Mortalité maternelle et infantile, le combat se poursuit!

La campagne du premier tour de la Semaine d’actions de santé et de nutrition couplée à la Semaine africaine de vaccination s’est achevée le week-end dernier au Cameroun

Les équipes du ministère camerounais de la Santé publique ont organisé du 3 au 5 juillet 2015 le premier tour de la Semaine d’actions de santé et de nutrition infantile et maternelle (Sasnim), couplé à la Semaine africaine de vaccination (Sav). Cette campagne rendre dans le cadre des objectifs du millénaire pour le développement (OMD) 4 et 5, que le Cameroun veut atteindre. D’où la mission de réduire de 2/3 la mortalité infantile et de 3/4 la mortalité maternelle.

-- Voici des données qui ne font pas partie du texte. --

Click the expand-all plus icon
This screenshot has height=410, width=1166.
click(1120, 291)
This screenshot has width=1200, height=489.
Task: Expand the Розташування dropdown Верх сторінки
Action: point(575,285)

Pour marquer leur passage dans les quartiers de Yaoundé, les équipes sanitaires disséminées ont laissé des indicateurs. Sur les murs ou les portails des maisons, on peut lire «Sasnim 1» suivi d’un chiffre correspondant au nombre d’enfants vaccinés contre la polio et ayant reçu les autres prestations du package. Une preuve, pour le Minsanté, du porte à porte dont l’objectif est de toucher le plus d’enfants possible et de pouvoir convaincre les parents réfractaires à la vaccination de leur progéniture âgée de 0 à 5 ans.

A Yaoundé, cette campagne de sensibilisation s’est aussi déroulée dans les districts de santé, les marchés et autres lieux de culte.

Pour cette première opération de l’année 2015, il a été également question d’administrer la Vitamine A à tous les enfants âgés de six mois à cinq ans, de déparasiter tous ceux qui sont âgés d’un à cinq ans.

Concernant les femmes enceintes à partir du quatrième mois de grossesse, il s’est agi de leur administrer le traitement préventif intermittent du paludisme. Pour les retardataires à la vaccination, ce premier tour est une occasion de rattrapage dans 13 districts de santé des enfants dont l’âge oscille entre 0 et 11 mois. A cette catégorie, se joignent les femmes enceintes n’ayant pas respecté leur calendrier vaccinal dans le cadre du Programme élargi de vaccination (Pev) de routine.

Les séances de dépistage de la malnutrition chez les enfants âgés d’un à cinq ans dans 13 districts de santé de l’Extrême-Nord, deux dans l’Adamaoua et dix à l’Est sont également comptés. Tant pour les populations camerounaises, que pour les réfugiés, victimes des exactions de la secte islamique Boko Haram.

Le rendez-vous est pris en décembre prochain pour le deuxième tour.